Celebrations were underway in the Somerset village of Wedmore as the Harvest Home returned for the first time in two years.

The day has been celebrated since 1919 and gives the village community a chance to thank the local farmers for their hard work and produce.

The festivities began today (20 August) with crowning the Harvest Home King and Queen. Flossie Hole said she was 'so excited' for the procession to start.

A series of floats lined up on Church Street in the morning, before edging their way through the village streets.

A procession took place through the village streets. Credit: ITV West Country

Claire Willcox coordinated the procession and was part of the 'Save the Bees' float.

She said: "If we didn't have bees to pollinate, us as farmers wouldn't have our crops. It's just very important to make sure we look after the wildlife and the countryside, so we can put food on the table."

People of all generations came together to celebrate the Harvest Home. Credit: ITV West Country

It has been a tough few years for farmers, made even more challenging by the dry weather in recent weeks.

Verity Adams, who is the secretary for the Wedmore Young Farmers' Club, said she is so proud of her community.

"Farmers are incredible for the fact that we've been able to get food on our tables - due to EU restrictions, the weather, the backlog of pigs being slaughtered", she said.

"It's been a difficult year for us and I think it is incredible we've got through it, and with smiles on our faces."

People then gathered at the village sports ground for a home-grown feast. Credit: ITV West Country

After the procession, people went to a marquee on Wedmore Recreation Ground where a feast was laid on with home-grown produce.

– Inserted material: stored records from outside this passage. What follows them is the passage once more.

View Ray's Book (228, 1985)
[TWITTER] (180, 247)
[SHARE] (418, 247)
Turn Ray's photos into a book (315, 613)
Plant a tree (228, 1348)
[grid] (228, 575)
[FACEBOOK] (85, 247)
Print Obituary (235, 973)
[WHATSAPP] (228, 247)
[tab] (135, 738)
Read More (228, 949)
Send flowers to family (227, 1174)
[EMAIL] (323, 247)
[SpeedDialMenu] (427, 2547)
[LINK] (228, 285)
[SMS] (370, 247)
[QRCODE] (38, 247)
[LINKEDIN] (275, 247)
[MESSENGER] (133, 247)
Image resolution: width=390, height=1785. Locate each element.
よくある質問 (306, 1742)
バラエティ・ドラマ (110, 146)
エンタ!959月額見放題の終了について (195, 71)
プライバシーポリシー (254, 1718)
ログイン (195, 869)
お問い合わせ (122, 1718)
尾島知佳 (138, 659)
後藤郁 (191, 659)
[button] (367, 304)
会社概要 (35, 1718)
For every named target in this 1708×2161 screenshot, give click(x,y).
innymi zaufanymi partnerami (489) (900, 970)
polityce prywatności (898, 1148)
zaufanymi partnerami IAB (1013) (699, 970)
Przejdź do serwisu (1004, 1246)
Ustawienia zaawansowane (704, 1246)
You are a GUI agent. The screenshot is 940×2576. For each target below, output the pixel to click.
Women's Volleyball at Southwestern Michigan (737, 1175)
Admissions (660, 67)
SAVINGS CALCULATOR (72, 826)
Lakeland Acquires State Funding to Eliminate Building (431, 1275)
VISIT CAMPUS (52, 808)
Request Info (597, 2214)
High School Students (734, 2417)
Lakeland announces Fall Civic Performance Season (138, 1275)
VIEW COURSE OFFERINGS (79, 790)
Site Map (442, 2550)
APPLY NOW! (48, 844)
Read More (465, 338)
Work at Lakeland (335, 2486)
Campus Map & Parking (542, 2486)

Local butcher Alan Hector has supplied the meat for the Harvest Home for many years.

He said that not only does he love what the day represents, but also the history it's rooted in.

The first Wedmore Harvest was in 1919. Credit: Wedmore Harvest Home

He said: "Traditionally, it represented the end of the harvest. When the locals farmers used to get all the workers together and have a Harvest Home, as they termed it, so they could all celebrate the end of the year.

"But luckily all the local people who've since moved into the village like to come and take part. So it's more of a big celebration with everybody these days."